» Source data:

▼

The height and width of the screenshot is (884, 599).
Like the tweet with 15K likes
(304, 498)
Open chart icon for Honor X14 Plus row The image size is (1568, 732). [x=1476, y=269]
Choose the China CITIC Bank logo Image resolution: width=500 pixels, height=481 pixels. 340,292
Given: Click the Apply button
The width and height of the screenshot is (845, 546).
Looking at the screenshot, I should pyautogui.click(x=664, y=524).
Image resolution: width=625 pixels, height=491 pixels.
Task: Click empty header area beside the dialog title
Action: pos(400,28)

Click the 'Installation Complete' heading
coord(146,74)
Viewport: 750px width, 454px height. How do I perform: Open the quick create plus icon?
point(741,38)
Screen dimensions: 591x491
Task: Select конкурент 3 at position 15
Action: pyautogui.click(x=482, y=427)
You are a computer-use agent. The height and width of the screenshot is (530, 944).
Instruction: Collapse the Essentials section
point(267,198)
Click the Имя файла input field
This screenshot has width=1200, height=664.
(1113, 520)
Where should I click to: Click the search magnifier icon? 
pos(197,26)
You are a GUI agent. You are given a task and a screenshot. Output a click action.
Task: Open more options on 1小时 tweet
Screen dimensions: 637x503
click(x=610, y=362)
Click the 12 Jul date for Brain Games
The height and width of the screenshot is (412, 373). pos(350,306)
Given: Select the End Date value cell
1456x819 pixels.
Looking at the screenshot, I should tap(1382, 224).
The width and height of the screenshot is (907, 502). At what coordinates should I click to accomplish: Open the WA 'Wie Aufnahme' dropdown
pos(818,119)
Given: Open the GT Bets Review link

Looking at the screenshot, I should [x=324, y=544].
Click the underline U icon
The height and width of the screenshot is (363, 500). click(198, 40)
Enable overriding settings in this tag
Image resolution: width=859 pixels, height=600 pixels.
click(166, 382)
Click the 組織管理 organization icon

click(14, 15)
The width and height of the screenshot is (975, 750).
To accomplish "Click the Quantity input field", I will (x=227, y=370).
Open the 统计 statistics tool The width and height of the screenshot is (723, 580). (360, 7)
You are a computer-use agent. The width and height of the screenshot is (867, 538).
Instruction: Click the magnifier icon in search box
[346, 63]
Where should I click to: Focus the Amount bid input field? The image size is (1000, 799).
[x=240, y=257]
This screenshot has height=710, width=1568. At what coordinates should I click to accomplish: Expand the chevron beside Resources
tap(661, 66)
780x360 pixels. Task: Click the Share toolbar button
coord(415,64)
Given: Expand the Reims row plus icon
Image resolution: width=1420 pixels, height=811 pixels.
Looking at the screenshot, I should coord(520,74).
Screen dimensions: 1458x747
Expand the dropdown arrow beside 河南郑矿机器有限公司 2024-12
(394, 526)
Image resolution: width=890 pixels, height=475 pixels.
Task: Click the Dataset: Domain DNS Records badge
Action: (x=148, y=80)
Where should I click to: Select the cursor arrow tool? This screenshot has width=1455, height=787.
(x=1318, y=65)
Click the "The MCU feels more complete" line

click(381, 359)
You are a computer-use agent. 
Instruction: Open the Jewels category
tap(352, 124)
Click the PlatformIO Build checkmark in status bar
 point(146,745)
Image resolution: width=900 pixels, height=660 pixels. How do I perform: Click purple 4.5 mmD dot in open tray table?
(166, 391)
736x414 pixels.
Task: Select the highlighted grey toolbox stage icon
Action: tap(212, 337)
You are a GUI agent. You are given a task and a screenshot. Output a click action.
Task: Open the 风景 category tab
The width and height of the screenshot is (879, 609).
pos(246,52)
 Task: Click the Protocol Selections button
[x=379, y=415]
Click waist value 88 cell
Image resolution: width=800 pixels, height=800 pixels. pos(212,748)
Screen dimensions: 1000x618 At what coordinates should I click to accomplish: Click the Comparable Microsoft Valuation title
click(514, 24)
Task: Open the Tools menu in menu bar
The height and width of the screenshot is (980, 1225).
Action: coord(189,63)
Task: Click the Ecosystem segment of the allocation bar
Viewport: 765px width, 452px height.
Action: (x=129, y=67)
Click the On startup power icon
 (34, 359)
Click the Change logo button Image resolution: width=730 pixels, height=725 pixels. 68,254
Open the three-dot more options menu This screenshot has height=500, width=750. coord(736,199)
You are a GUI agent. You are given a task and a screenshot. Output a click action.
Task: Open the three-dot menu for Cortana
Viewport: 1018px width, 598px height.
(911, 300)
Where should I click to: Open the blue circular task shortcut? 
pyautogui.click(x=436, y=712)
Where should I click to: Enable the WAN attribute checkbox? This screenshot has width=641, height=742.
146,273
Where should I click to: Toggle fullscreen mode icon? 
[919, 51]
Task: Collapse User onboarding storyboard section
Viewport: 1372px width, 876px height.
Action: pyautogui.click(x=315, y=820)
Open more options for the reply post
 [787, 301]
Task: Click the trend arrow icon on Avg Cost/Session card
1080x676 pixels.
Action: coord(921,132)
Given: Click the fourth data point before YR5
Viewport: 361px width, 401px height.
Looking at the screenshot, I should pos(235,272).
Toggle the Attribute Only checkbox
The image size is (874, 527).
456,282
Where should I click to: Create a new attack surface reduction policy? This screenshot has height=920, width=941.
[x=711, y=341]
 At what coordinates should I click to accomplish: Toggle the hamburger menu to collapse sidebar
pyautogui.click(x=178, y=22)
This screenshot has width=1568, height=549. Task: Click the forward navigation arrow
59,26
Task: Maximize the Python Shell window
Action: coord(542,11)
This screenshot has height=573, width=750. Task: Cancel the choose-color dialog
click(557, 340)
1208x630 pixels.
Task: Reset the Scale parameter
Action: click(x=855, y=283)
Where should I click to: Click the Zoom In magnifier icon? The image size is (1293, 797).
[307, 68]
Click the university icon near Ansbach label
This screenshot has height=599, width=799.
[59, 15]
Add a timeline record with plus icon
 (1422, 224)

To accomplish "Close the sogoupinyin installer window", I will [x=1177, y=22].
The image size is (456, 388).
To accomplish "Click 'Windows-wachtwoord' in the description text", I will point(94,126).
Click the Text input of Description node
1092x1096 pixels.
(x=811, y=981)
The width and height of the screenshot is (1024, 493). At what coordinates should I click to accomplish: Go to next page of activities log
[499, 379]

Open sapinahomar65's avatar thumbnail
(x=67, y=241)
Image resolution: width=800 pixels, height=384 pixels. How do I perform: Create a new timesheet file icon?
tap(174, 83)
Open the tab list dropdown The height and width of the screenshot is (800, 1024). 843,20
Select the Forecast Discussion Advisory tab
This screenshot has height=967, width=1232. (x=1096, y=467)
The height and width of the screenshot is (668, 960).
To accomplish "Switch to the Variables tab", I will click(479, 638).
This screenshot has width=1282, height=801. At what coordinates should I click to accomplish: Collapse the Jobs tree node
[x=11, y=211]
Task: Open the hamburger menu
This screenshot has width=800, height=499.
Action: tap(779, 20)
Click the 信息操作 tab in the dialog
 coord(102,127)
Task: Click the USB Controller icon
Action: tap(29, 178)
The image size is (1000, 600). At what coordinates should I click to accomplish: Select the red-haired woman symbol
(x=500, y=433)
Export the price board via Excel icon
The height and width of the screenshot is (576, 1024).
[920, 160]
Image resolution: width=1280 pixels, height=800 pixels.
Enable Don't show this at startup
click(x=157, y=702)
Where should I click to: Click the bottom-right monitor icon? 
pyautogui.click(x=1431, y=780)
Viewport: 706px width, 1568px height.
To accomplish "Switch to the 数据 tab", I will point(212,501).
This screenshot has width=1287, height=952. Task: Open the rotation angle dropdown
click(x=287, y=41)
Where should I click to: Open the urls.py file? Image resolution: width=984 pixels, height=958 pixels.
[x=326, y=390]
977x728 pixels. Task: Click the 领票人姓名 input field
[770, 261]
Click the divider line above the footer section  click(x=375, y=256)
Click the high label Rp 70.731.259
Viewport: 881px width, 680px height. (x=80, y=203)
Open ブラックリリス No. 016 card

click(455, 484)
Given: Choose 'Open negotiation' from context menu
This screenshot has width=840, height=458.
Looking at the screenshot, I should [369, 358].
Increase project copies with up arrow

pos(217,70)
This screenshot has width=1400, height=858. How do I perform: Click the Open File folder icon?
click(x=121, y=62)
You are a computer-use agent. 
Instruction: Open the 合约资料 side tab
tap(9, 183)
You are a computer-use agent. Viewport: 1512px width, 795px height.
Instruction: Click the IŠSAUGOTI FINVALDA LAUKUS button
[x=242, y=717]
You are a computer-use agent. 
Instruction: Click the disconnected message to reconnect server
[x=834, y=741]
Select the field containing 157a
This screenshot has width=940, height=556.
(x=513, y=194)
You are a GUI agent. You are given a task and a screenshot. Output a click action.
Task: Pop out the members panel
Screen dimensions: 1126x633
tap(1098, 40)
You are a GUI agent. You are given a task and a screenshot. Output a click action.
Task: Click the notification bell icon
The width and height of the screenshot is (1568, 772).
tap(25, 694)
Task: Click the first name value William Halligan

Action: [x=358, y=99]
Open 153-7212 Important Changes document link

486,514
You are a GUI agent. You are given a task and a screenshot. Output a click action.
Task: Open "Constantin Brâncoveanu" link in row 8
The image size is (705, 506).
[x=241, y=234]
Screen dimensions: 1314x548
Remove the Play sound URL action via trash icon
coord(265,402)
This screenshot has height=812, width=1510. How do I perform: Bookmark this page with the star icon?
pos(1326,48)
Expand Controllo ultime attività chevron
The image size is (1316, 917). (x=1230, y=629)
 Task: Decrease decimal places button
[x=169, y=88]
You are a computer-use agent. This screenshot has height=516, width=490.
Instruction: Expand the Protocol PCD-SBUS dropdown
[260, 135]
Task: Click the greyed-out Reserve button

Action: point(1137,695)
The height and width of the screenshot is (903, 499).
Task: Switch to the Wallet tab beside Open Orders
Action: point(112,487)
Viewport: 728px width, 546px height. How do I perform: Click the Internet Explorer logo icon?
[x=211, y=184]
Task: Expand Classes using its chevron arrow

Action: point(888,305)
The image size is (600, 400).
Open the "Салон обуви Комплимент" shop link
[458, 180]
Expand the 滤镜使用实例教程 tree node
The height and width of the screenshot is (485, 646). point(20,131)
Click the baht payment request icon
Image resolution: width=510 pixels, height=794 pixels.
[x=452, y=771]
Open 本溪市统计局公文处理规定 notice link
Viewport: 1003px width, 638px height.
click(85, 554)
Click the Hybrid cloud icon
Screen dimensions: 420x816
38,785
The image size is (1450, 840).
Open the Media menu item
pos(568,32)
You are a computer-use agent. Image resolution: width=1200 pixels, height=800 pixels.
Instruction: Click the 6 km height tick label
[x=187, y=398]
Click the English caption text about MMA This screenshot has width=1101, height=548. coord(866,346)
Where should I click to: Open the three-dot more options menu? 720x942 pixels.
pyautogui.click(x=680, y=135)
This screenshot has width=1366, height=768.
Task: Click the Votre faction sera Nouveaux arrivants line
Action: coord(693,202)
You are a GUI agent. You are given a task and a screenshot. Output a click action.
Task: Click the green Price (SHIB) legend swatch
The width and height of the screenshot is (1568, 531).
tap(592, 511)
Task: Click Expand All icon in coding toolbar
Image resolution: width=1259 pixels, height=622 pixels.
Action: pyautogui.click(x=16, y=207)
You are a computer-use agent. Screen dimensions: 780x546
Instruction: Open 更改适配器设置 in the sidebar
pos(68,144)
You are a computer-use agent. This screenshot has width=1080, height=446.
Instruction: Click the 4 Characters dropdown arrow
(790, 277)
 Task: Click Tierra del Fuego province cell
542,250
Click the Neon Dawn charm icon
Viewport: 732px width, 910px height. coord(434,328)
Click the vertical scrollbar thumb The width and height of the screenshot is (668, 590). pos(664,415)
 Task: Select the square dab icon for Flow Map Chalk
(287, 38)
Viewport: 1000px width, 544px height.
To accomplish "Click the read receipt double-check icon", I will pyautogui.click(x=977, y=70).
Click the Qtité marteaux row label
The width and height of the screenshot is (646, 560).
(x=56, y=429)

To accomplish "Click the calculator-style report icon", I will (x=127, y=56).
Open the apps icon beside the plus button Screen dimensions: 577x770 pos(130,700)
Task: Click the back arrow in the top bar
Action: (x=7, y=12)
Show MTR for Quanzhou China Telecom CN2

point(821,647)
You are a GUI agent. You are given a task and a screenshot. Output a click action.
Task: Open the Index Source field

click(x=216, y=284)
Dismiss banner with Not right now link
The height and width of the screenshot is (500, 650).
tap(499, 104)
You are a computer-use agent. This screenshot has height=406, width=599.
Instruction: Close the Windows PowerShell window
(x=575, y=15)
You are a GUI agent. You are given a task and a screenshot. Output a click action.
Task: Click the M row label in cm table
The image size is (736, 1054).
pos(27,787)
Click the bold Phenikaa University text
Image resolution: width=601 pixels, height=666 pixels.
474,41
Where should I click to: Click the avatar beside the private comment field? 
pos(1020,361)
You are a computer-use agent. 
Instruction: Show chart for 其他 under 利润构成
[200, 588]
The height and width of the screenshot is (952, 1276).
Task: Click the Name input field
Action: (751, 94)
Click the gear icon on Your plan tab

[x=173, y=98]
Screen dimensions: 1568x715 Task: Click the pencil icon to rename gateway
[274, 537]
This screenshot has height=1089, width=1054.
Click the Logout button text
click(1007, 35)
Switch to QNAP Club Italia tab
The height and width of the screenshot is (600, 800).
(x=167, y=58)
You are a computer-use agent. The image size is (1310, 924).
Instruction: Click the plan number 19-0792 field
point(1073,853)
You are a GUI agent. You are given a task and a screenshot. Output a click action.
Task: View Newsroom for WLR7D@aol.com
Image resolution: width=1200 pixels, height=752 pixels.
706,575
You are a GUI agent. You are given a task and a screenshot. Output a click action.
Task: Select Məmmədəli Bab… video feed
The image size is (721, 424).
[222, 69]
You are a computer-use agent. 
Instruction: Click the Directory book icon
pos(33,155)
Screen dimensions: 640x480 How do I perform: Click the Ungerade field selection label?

▲

Retype, exactly and in full, the lines above from the one containing "This screenshot has height=710, width=1568." through the one containing "Given: Expand the Reims row plus icon".

» Response below:
This screenshot has height=710, width=1568. At what coordinates should I click to accomplish: Expand the chevron beside Resources
tap(661, 66)
780x360 pixels. Task: Click the Share toolbar button
coord(415,64)
Given: Expand the Reims row plus icon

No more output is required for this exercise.